Beginning with the line that contains "View the 8,328 likes list", copy each remaining line of the data below exactly.

[[ Information given, beginning ]]

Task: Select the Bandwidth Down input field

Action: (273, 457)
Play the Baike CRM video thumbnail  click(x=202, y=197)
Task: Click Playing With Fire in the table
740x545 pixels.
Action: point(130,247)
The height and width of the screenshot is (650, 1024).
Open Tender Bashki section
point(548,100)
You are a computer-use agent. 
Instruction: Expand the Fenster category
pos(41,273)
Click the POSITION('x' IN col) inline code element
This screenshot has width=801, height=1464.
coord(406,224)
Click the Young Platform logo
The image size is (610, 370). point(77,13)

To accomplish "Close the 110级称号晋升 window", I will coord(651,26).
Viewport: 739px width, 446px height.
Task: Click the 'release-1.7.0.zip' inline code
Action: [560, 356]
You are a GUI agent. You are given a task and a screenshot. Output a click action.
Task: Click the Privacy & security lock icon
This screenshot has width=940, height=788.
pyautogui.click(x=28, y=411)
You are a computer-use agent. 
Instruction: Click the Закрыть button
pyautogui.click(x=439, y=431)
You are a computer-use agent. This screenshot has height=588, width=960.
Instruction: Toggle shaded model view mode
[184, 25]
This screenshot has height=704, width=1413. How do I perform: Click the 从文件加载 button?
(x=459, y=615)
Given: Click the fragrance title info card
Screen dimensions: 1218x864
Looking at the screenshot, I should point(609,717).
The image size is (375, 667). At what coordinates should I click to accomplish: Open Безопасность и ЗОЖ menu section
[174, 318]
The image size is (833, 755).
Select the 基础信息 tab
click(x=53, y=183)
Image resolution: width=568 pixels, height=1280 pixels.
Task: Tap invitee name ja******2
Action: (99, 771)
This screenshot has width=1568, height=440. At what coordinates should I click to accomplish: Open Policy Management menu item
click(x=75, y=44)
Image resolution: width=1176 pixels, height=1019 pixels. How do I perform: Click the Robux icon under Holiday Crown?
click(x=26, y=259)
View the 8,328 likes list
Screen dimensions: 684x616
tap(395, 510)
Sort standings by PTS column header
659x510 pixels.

[[ Information given, end ]]

Solution below
View the 8,328 likes list
Screen dimensions: 684x616
tap(395, 510)
Sort standings by PTS column header
659x510 pixels.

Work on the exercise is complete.